Его рука еще крепче стиснула нож. Коннор заговорил мягче:
— Я не собираюсь обвинять тебя ни в чем. Вот что тебе нужно понять, Роберт. Послушай. — Дальнейшие слова давались трудно, и спокойствие в голосе Коннора сменилось мучительной взволнованностью. — Я лишился той, кого любил. Винил в этом себя. До сих пор виню. Думаю… думаю, с тобой происходит то же самое.
Роберт не отвечал, не шевелился. Коннор позволил себе надеяться, что пронял его.
— Ты твердишь себе, что повинен в смерти матери, — продолжал он, понизив голос до шепота. — Это терзает тебе душу. Я знаю, что да. Знаю, каково это. — «Услышь меня, — молил он стоящего перед собой человека, — услышь, что я тебе говорю, пожалуйста». — Бессонные ночи, кошмары — все это мне знакомо.
По-прежнему ни ответа, ни перемены выражения лица.

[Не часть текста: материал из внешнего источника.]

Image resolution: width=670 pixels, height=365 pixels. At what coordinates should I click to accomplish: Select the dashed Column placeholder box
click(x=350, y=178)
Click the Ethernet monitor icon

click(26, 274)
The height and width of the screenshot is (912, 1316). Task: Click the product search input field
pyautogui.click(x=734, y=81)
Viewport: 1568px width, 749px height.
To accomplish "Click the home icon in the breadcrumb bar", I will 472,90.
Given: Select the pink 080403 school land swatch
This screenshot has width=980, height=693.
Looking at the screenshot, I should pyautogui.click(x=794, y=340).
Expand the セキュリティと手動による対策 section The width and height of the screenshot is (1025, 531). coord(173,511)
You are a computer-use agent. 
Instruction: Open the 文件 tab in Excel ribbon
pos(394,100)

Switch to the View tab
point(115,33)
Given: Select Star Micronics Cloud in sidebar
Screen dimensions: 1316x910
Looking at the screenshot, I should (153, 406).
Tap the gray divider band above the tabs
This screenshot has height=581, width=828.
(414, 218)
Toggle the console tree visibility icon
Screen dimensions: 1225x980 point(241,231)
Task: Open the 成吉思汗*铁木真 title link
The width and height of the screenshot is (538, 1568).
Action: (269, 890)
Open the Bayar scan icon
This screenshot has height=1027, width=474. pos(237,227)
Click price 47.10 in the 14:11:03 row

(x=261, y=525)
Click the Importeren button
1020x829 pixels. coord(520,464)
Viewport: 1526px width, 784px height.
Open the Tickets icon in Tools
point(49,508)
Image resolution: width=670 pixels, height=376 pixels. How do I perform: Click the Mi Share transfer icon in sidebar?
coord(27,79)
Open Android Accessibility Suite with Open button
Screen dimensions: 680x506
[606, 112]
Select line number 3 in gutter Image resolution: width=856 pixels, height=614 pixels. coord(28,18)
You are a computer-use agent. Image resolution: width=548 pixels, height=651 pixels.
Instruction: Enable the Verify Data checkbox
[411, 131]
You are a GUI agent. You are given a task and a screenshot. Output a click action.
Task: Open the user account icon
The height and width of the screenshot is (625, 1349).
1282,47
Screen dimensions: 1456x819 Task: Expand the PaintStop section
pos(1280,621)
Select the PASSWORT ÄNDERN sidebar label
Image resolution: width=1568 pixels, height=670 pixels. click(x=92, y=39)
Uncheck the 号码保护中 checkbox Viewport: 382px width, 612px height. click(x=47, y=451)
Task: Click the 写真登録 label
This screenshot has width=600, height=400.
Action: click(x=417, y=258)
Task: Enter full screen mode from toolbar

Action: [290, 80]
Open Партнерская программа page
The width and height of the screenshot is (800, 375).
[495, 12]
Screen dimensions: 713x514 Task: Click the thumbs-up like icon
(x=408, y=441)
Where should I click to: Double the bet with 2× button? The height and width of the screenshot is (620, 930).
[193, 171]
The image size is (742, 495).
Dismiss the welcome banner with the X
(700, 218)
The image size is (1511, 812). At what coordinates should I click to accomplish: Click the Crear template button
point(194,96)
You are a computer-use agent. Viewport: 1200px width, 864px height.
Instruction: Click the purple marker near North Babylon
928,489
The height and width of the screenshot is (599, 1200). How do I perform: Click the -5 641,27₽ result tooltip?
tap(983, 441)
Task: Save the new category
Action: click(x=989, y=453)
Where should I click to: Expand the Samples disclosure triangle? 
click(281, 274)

— Но тут нет твоей вины, Роберт. Ты был всего-навсего ребенком. Ты не должен принимать на себя вину.
Роберт пристально смотрел на него несколько долгих секунд, потом улыбнулся, скупо, печально, многозначительно.
— Не должен? — Он бросил быстрый взгляд на Эрику. — Скажи ему, сестричка.
Эрика заколебалась. Ее лицо вдруг на миг стало для Коннора лицом Карен, каким он видел его, сидя подле нее на кровати, держа ее окровавленную руку.
Нож прижался плотнее, потекла струйка крови, и Роберт прошипел:
— Скажи!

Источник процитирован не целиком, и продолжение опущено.